··· GIVEN DATA ···

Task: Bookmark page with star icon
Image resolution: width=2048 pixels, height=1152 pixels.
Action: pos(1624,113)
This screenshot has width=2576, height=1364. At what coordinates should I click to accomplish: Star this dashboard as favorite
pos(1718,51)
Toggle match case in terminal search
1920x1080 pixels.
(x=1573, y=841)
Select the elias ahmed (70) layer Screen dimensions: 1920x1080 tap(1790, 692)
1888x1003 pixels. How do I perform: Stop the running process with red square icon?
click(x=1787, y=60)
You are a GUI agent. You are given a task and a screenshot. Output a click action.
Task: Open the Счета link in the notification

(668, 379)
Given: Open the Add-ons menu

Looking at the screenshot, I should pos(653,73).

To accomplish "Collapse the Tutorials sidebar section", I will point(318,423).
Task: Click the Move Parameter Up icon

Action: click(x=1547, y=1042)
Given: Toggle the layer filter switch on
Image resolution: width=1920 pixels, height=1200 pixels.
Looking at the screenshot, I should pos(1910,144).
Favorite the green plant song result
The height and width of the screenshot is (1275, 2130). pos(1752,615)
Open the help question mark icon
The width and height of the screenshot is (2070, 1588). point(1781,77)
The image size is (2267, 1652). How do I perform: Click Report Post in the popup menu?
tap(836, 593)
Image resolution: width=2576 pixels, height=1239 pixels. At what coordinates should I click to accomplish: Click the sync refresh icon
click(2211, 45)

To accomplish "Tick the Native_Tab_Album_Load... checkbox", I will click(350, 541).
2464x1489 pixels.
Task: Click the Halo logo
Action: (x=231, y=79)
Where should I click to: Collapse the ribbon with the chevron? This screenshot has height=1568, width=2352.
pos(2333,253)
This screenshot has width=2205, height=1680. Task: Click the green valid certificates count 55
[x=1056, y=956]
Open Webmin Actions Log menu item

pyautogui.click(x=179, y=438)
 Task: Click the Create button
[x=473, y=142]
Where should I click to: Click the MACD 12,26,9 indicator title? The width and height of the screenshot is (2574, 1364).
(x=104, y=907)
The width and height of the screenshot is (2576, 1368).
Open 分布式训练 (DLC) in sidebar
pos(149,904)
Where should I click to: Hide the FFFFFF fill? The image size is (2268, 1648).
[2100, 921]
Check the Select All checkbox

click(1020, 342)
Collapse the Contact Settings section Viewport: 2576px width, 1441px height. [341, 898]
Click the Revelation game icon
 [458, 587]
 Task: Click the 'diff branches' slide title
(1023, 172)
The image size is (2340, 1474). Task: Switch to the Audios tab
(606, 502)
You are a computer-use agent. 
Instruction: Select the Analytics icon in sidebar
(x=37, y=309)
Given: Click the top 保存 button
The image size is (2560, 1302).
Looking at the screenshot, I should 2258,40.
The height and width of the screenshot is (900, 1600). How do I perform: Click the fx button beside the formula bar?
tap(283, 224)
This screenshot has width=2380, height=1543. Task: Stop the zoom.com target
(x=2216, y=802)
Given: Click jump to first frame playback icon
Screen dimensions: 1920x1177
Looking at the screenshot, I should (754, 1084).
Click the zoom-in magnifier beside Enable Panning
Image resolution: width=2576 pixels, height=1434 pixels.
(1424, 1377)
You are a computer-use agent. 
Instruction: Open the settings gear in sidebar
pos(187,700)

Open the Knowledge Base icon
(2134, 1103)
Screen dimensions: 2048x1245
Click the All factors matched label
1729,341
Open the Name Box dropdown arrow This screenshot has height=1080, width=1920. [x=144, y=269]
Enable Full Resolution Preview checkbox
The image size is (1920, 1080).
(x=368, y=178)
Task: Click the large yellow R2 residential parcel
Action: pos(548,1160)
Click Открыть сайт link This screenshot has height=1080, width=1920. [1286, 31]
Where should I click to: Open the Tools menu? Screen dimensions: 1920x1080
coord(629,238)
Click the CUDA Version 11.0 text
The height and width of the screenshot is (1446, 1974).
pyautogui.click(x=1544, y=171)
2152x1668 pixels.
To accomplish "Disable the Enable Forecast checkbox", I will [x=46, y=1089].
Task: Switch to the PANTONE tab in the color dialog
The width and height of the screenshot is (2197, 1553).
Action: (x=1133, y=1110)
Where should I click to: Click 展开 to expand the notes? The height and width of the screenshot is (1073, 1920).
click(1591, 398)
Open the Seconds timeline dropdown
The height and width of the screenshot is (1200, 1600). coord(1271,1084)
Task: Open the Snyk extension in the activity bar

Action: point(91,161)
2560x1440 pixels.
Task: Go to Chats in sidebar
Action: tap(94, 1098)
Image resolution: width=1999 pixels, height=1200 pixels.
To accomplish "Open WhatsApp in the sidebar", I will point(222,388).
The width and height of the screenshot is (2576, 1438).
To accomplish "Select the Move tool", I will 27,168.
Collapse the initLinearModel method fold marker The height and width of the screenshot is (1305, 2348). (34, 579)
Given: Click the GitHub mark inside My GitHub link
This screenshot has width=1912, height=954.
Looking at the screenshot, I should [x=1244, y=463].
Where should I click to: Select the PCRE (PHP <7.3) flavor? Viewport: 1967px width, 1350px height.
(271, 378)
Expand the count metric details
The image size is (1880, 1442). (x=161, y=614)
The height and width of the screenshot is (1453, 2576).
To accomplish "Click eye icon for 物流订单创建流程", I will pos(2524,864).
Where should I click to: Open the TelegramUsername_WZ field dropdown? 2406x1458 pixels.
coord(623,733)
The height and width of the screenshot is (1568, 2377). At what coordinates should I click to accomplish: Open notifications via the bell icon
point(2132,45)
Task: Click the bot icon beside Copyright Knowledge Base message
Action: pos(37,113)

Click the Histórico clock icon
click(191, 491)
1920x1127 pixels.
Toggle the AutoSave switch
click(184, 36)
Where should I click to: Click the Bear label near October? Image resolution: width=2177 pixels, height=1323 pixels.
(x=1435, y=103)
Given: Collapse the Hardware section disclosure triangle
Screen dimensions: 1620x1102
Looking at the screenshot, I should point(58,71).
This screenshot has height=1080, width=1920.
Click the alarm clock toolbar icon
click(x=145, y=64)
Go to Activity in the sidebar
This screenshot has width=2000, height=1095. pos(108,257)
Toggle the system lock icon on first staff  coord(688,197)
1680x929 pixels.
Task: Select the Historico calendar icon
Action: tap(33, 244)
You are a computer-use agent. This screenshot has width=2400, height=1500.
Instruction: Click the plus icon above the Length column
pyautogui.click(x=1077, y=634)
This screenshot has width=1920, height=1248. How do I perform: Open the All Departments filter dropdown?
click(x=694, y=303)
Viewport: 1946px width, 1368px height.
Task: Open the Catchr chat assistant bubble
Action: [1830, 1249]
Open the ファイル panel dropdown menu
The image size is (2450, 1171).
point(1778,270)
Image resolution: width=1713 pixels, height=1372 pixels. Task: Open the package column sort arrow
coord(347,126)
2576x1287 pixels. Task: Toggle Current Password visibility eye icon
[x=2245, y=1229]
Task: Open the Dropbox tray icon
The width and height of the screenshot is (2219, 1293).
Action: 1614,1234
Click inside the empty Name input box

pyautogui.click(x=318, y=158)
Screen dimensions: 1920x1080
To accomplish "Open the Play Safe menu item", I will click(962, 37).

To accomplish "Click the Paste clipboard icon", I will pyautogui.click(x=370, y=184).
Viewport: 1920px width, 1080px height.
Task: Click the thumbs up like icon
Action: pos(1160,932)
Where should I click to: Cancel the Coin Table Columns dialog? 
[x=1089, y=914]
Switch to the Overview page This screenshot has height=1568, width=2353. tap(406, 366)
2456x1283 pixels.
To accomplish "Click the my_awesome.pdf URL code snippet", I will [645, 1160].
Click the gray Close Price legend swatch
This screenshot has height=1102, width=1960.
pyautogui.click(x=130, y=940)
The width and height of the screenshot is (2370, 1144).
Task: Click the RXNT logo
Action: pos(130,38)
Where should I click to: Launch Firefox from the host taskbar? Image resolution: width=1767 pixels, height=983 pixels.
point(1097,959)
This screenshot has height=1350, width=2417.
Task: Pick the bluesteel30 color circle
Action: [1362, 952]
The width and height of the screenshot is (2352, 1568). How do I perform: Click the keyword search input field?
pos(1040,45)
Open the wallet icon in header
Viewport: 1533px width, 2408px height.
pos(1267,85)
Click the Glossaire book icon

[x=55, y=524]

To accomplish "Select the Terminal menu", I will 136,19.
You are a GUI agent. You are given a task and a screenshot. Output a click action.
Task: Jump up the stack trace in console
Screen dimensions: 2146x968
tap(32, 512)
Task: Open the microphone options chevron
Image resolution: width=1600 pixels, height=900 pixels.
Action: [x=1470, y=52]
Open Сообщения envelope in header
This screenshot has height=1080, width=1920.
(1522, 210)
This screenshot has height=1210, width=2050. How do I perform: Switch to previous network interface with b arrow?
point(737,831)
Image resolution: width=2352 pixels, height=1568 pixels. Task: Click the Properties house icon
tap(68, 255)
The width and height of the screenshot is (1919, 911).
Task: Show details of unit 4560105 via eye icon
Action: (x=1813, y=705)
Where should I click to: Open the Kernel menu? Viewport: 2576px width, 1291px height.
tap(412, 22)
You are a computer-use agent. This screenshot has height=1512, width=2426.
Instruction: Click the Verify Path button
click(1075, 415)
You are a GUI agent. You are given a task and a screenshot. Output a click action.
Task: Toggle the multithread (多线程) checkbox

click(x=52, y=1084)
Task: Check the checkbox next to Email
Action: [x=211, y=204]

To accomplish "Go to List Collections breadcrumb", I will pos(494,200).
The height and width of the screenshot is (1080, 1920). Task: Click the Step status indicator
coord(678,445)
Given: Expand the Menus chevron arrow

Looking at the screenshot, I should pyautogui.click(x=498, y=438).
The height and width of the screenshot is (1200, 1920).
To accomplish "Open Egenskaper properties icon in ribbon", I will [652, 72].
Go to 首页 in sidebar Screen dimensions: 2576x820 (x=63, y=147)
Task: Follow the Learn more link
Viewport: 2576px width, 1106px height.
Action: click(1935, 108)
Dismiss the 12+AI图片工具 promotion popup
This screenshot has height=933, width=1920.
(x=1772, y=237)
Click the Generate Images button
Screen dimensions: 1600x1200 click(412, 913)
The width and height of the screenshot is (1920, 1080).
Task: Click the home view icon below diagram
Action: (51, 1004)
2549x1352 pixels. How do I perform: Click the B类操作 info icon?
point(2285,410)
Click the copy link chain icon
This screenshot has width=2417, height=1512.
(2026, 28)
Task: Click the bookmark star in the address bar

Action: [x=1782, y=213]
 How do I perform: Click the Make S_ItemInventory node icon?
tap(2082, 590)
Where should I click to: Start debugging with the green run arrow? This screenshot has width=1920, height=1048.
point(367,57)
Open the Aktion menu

···

THE PROBLEM :: Only the lines from the one containing "Where should I click to: Start" through the final line of the data belong in the answer, repeated exactly.

RESPONSE ::
Where should I click to: Start debugging with the green run arrow? This screenshot has width=1920, height=1048.
point(367,57)
Open the Aktion menu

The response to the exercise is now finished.